**PROBLEM**
Your answer is the listing, printed exactly as given.
-------
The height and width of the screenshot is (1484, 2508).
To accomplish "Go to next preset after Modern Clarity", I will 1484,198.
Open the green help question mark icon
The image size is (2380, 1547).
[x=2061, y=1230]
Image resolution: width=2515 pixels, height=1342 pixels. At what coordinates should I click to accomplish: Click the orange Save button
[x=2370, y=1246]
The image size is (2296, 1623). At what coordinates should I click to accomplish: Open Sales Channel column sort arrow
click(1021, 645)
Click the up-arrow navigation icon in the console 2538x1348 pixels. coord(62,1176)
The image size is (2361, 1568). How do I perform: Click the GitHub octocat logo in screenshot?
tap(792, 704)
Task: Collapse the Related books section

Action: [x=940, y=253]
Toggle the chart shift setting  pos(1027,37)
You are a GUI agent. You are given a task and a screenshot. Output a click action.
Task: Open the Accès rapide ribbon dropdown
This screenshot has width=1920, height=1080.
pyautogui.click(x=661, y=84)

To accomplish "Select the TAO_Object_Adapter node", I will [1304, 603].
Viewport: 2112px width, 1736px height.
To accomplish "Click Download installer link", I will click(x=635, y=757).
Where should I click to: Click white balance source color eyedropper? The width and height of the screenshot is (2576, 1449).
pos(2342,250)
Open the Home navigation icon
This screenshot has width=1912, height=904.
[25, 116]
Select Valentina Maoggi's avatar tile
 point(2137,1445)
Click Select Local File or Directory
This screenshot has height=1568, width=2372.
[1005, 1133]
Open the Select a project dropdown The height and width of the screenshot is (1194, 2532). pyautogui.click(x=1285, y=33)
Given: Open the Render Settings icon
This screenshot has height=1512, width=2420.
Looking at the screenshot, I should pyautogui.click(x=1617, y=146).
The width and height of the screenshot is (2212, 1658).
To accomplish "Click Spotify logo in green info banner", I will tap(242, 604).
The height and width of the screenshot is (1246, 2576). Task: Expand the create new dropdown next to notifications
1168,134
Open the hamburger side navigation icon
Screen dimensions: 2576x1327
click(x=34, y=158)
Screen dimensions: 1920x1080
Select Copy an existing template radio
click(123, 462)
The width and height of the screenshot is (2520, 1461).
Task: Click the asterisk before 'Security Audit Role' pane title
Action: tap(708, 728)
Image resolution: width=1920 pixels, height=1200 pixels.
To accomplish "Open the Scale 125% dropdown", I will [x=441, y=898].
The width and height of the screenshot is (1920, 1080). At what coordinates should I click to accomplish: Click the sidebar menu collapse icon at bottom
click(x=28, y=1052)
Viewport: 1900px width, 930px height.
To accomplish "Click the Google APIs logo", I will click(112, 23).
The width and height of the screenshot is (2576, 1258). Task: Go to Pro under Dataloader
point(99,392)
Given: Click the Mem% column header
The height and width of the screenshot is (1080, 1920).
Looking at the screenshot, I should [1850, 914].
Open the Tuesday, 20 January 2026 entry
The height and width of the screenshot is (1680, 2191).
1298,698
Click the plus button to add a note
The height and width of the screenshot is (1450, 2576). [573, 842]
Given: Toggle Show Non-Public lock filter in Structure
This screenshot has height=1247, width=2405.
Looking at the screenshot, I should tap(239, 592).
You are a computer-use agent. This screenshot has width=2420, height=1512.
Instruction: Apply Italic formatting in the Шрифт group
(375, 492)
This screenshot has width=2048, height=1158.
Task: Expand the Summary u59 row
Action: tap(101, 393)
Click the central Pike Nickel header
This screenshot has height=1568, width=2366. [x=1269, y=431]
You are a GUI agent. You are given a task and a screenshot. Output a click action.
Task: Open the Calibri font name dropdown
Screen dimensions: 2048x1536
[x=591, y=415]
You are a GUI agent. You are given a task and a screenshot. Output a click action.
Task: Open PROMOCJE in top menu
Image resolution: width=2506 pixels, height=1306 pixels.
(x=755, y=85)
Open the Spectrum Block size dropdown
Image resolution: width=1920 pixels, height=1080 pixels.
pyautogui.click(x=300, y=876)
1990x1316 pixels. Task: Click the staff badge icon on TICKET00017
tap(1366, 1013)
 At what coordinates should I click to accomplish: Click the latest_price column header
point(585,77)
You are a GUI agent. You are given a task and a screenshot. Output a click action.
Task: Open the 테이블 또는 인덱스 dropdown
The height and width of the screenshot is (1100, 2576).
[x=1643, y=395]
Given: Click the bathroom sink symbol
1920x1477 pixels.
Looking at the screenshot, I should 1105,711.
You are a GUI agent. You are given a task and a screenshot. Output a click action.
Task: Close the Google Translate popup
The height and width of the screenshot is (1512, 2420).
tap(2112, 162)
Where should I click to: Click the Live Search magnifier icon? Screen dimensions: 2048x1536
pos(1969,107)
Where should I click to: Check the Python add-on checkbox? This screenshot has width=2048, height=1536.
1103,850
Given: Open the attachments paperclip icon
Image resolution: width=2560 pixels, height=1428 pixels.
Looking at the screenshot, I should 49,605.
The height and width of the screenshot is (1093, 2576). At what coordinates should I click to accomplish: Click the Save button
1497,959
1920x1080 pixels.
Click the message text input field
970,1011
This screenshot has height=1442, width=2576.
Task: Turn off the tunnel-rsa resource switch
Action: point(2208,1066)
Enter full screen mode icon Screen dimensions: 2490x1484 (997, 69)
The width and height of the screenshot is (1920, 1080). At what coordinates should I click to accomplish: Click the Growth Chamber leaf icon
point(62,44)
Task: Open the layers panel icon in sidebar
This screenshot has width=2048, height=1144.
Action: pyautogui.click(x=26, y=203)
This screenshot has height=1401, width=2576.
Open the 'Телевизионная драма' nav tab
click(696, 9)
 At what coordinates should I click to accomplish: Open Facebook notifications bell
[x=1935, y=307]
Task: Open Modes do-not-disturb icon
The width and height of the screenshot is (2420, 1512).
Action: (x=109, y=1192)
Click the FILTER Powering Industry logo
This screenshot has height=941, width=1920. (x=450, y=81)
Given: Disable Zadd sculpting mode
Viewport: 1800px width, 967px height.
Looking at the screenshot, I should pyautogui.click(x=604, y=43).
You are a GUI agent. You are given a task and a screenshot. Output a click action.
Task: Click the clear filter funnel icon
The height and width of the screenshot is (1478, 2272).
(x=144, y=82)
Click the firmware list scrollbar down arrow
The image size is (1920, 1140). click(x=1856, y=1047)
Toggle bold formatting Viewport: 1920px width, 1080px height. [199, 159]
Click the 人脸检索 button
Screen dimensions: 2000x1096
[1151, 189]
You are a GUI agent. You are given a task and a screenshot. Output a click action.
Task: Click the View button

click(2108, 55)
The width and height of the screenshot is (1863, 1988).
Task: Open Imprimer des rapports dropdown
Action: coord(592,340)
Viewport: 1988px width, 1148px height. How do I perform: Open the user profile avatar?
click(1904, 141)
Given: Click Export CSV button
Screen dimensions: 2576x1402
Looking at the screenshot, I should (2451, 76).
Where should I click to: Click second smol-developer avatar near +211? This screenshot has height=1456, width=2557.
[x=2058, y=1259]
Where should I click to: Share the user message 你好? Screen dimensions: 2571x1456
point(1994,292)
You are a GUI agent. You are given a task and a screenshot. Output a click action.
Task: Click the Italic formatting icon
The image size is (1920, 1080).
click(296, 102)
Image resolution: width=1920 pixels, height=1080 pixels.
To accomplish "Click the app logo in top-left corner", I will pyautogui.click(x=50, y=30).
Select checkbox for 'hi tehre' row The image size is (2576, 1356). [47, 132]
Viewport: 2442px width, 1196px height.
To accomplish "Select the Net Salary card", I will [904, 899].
-------
**RESULT**
The height and width of the screenshot is (1484, 2508).
To accomplish "Go to next preset after Modern Clarity", I will 1484,198.
Open the green help question mark icon
The image size is (2380, 1547).
[x=2061, y=1230]
Image resolution: width=2515 pixels, height=1342 pixels. At what coordinates should I click to accomplish: Click the orange Save button
[x=2370, y=1246]
The image size is (2296, 1623). At what coordinates should I click to accomplish: Open Sales Channel column sort arrow
click(1021, 645)
Click the up-arrow navigation icon in the console 2538x1348 pixels. coord(62,1176)
The image size is (2361, 1568). How do I perform: Click the GitHub octocat logo in screenshot?
tap(792, 704)
Task: Collapse the Related books section

Action: [x=940, y=253]
Toggle the chart shift setting  pos(1027,37)
You are a GUI agent. You are given a task and a screenshot. Output a click action.
Task: Open the Accès rapide ribbon dropdown
This screenshot has width=1920, height=1080.
pyautogui.click(x=661, y=84)

To accomplish "Select the TAO_Object_Adapter node", I will [1304, 603].
Viewport: 2112px width, 1736px height.
To accomplish "Click Download installer link", I will click(x=635, y=757).
Where should I click to: Click white balance source color eyedropper? The width and height of the screenshot is (2576, 1449).
pos(2342,250)
Open the Home navigation icon
This screenshot has width=1912, height=904.
[25, 116]
Select Valentina Maoggi's avatar tile
 point(2137,1445)
Click Select Local File or Directory
This screenshot has height=1568, width=2372.
[1005, 1133]
Open the Select a project dropdown The height and width of the screenshot is (1194, 2532). pyautogui.click(x=1285, y=33)
Given: Open the Render Settings icon
This screenshot has height=1512, width=2420.
Looking at the screenshot, I should pyautogui.click(x=1617, y=146).
The width and height of the screenshot is (2212, 1658).
To accomplish "Click Spotify logo in green info banner", I will tap(242, 604).
The height and width of the screenshot is (1246, 2576). Task: Expand the create new dropdown next to notifications
1168,134
Open the hamburger side navigation icon
Screen dimensions: 2576x1327
click(x=34, y=158)
Screen dimensions: 1920x1080
Select Copy an existing template radio
click(123, 462)
The width and height of the screenshot is (2520, 1461).
Task: Click the asterisk before 'Security Audit Role' pane title
Action: tap(708, 728)
Image resolution: width=1920 pixels, height=1200 pixels.
To accomplish "Open the Scale 125% dropdown", I will [x=441, y=898].
The width and height of the screenshot is (1920, 1080). At what coordinates should I click to accomplish: Click the sidebar menu collapse icon at bottom
click(x=28, y=1052)
Viewport: 1900px width, 930px height.
To accomplish "Click the Google APIs logo", I will click(112, 23).
The width and height of the screenshot is (2576, 1258). Task: Go to Pro under Dataloader
point(99,392)
Given: Click the Mem% column header
The height and width of the screenshot is (1080, 1920).
Looking at the screenshot, I should [1850, 914].
Open the Tuesday, 20 January 2026 entry
The height and width of the screenshot is (1680, 2191).
1298,698
Click the plus button to add a note
The height and width of the screenshot is (1450, 2576). [573, 842]
Given: Toggle Show Non-Public lock filter in Structure
This screenshot has height=1247, width=2405.
Looking at the screenshot, I should tap(239, 592).
You are a computer-use agent. This screenshot has width=2420, height=1512.
Instruction: Apply Italic formatting in the Шрифт group
(375, 492)
This screenshot has width=2048, height=1158.
Task: Expand the Summary u59 row
Action: tap(101, 393)
Click the central Pike Nickel header
This screenshot has height=1568, width=2366. [x=1269, y=431]
You are a GUI agent. You are given a task and a screenshot. Output a click action.
Task: Open the Calibri font name dropdown
Screen dimensions: 2048x1536
[x=591, y=415]
You are a GUI agent. You are given a task and a screenshot. Output a click action.
Task: Open PROMOCJE in top menu
Image resolution: width=2506 pixels, height=1306 pixels.
(x=755, y=85)
Open the Spectrum Block size dropdown
Image resolution: width=1920 pixels, height=1080 pixels.
pyautogui.click(x=300, y=876)
1990x1316 pixels. Task: Click the staff badge icon on TICKET00017
tap(1366, 1013)
 At what coordinates should I click to accomplish: Click the latest_price column header
point(585,77)
You are a GUI agent. You are given a task and a screenshot. Output a click action.
Task: Open the 테이블 또는 인덱스 dropdown
The height and width of the screenshot is (1100, 2576).
[x=1643, y=395]
Given: Click the bathroom sink symbol
1920x1477 pixels.
Looking at the screenshot, I should 1105,711.
You are a GUI agent. You are given a task and a screenshot. Output a click action.
Task: Close the Google Translate popup
The height and width of the screenshot is (1512, 2420).
tap(2112, 162)
Where should I click to: Click the Live Search magnifier icon? Screen dimensions: 2048x1536
pos(1969,107)
Where should I click to: Check the Python add-on checkbox? This screenshot has width=2048, height=1536.
1103,850
Given: Open the attachments paperclip icon
Image resolution: width=2560 pixels, height=1428 pixels.
Looking at the screenshot, I should 49,605.
The height and width of the screenshot is (1093, 2576). At what coordinates should I click to accomplish: Click the Save button
1497,959
1920x1080 pixels.
Click the message text input field
970,1011
This screenshot has height=1442, width=2576.
Task: Turn off the tunnel-rsa resource switch
Action: point(2208,1066)
Enter full screen mode icon Screen dimensions: 2490x1484 (997, 69)
The width and height of the screenshot is (1920, 1080). At what coordinates should I click to accomplish: Click the Growth Chamber leaf icon
point(62,44)
Task: Open the layers panel icon in sidebar
This screenshot has width=2048, height=1144.
Action: pyautogui.click(x=26, y=203)
This screenshot has height=1401, width=2576.
Open the 'Телевизионная драма' nav tab
click(696, 9)
 At what coordinates should I click to accomplish: Open Facebook notifications bell
[x=1935, y=307]
Task: Open Modes do-not-disturb icon
The width and height of the screenshot is (2420, 1512).
Action: (x=109, y=1192)
Click the FILTER Powering Industry logo
This screenshot has height=941, width=1920. (x=450, y=81)
Given: Disable Zadd sculpting mode
Viewport: 1800px width, 967px height.
Looking at the screenshot, I should pyautogui.click(x=604, y=43).
You are a GUI agent. You are given a task and a screenshot. Output a click action.
Task: Click the clear filter funnel icon
The height and width of the screenshot is (1478, 2272).
(x=144, y=82)
Click the firmware list scrollbar down arrow
The image size is (1920, 1140). click(x=1856, y=1047)
Toggle bold formatting Viewport: 1920px width, 1080px height. [199, 159]
Click the 人脸检索 button
Screen dimensions: 2000x1096
[1151, 189]
You are a GUI agent. You are given a task and a screenshot. Output a click action.
Task: Click the View button

click(2108, 55)
The width and height of the screenshot is (1863, 1988).
Task: Open Imprimer des rapports dropdown
Action: coord(592,340)
Viewport: 1988px width, 1148px height. How do I perform: Open the user profile avatar?
click(1904, 141)
Given: Click Export CSV button
Screen dimensions: 2576x1402
Looking at the screenshot, I should (2451, 76).
Where should I click to: Click second smol-developer avatar near +211? This screenshot has height=1456, width=2557.
[x=2058, y=1259]
Where should I click to: Share the user message 你好? Screen dimensions: 2571x1456
point(1994,292)
You are a GUI agent. You are given a task and a screenshot. Output a click action.
Task: Click the Italic formatting icon
The image size is (1920, 1080).
click(296, 102)
Image resolution: width=1920 pixels, height=1080 pixels.
To accomplish "Click the app logo in top-left corner", I will pyautogui.click(x=50, y=30).
Select checkbox for 'hi tehre' row The image size is (2576, 1356). [47, 132]
Viewport: 2442px width, 1196px height.
To accomplish "Select the Net Salary card", I will [904, 899].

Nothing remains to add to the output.